Task to complete -
Give again, exactly as written, the lines of the records below from the line with "How do I perform: Maximize" to the line with "Task: View the Water Lily Kagura skin". Both end lines count; pictures do not.
-- Data listing follows --
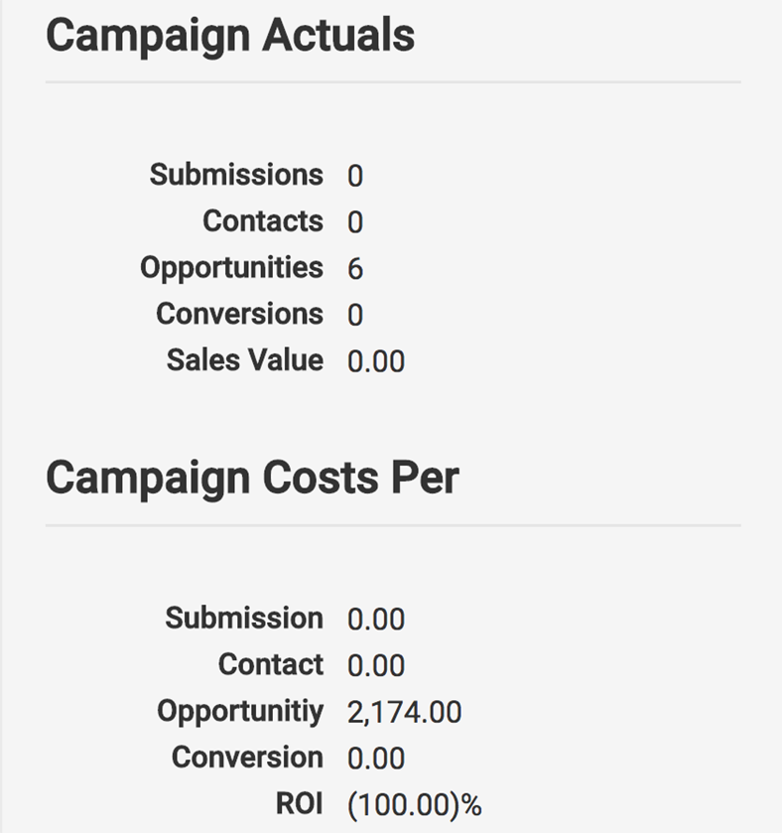Click the Submissions value 0

tap(355, 176)
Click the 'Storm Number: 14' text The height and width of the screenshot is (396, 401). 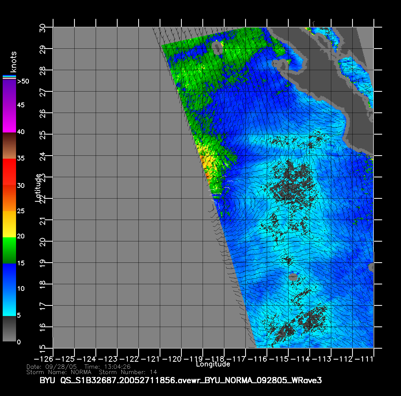pyautogui.click(x=128, y=372)
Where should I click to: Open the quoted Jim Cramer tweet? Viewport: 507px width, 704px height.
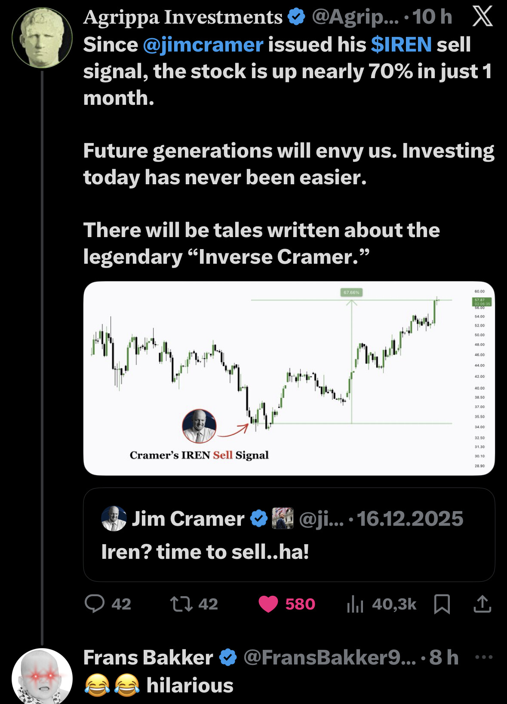pos(289,552)
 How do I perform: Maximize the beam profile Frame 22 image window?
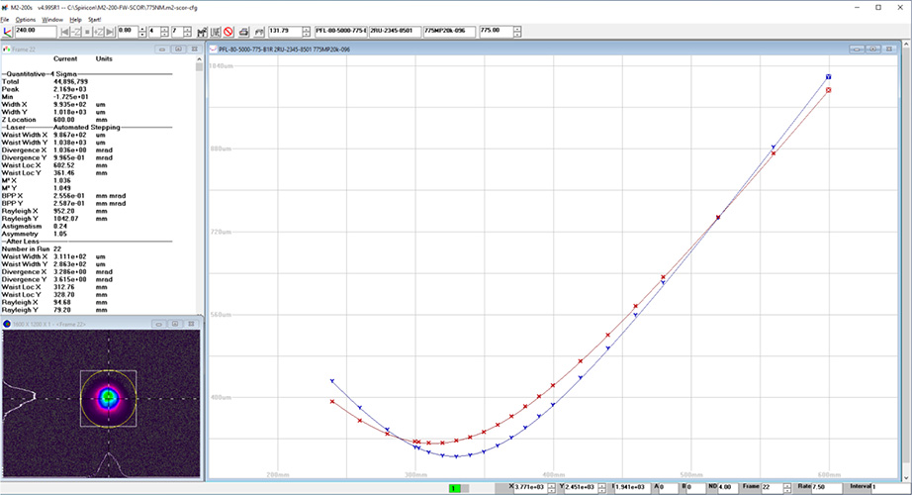[174, 324]
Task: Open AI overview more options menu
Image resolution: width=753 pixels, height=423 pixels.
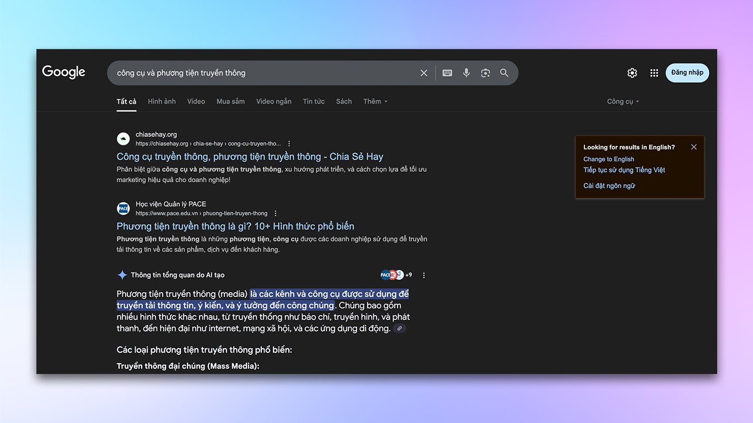Action: tap(423, 275)
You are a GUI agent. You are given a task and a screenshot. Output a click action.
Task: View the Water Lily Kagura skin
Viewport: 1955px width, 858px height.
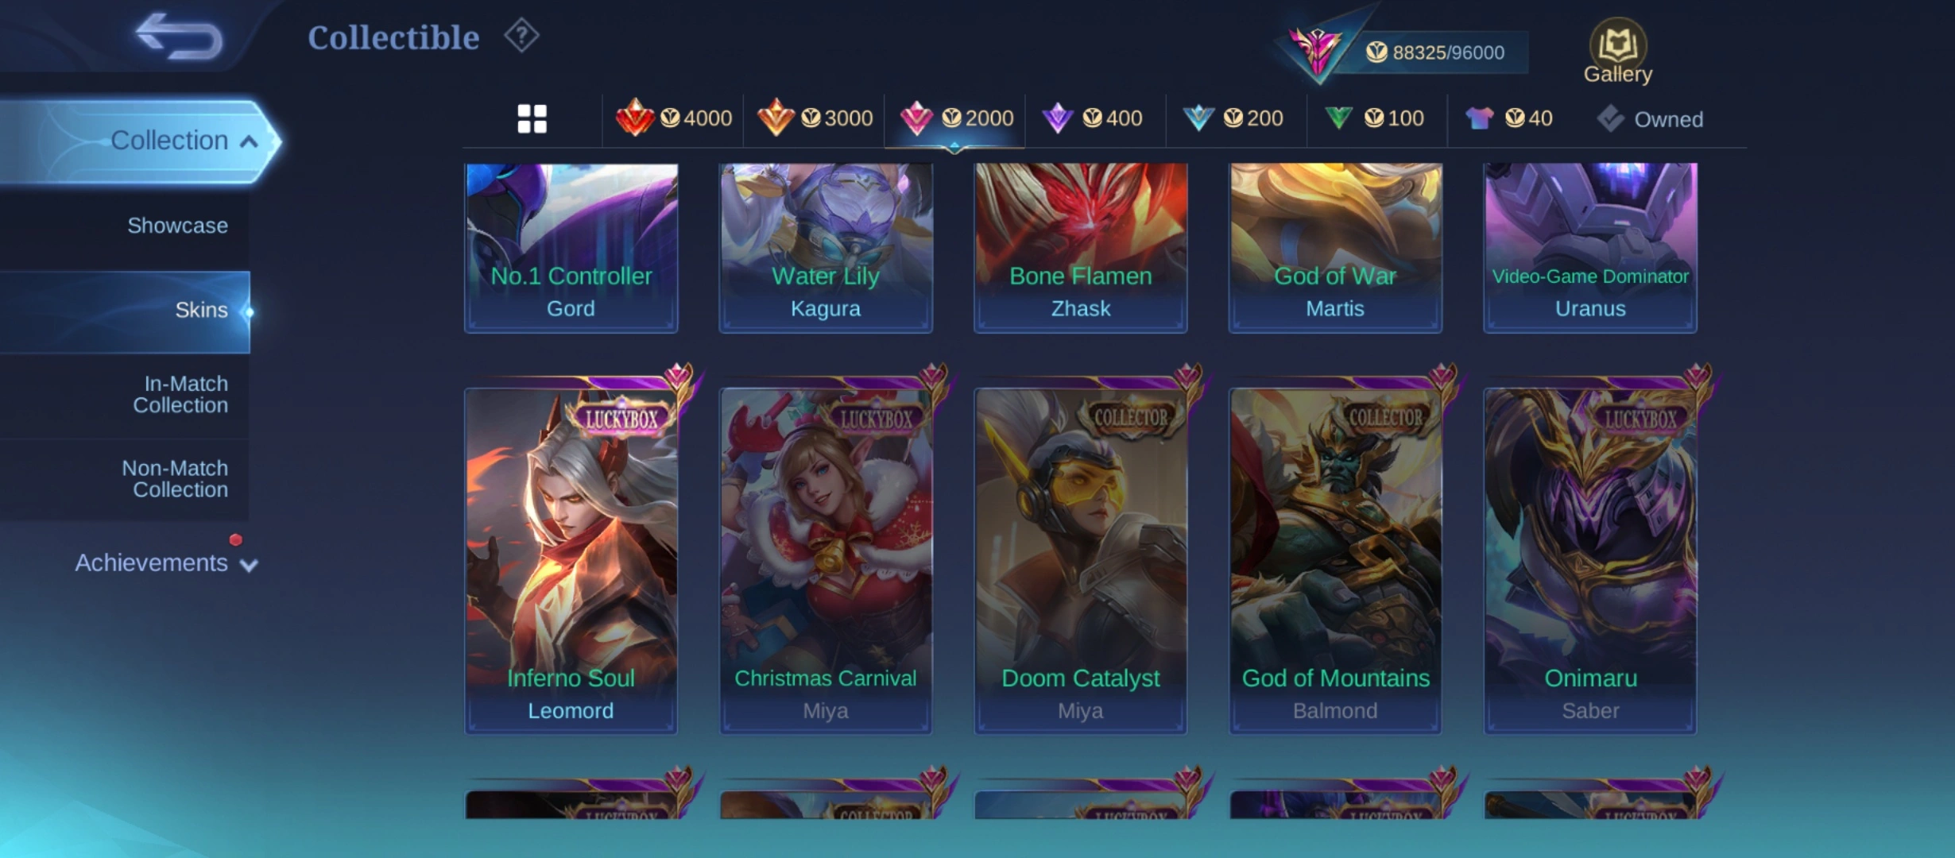[x=826, y=247]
-- Data listing concluded --
Expected answer -
 How do I perform: Maximize the beam profile Frame 22 image window?
[174, 324]
Task: Open AI overview more options menu
Image resolution: width=753 pixels, height=423 pixels.
Action: tap(423, 275)
You are a GUI agent. You are given a task and a screenshot. Output a click action.
Task: View the Water Lily Kagura skin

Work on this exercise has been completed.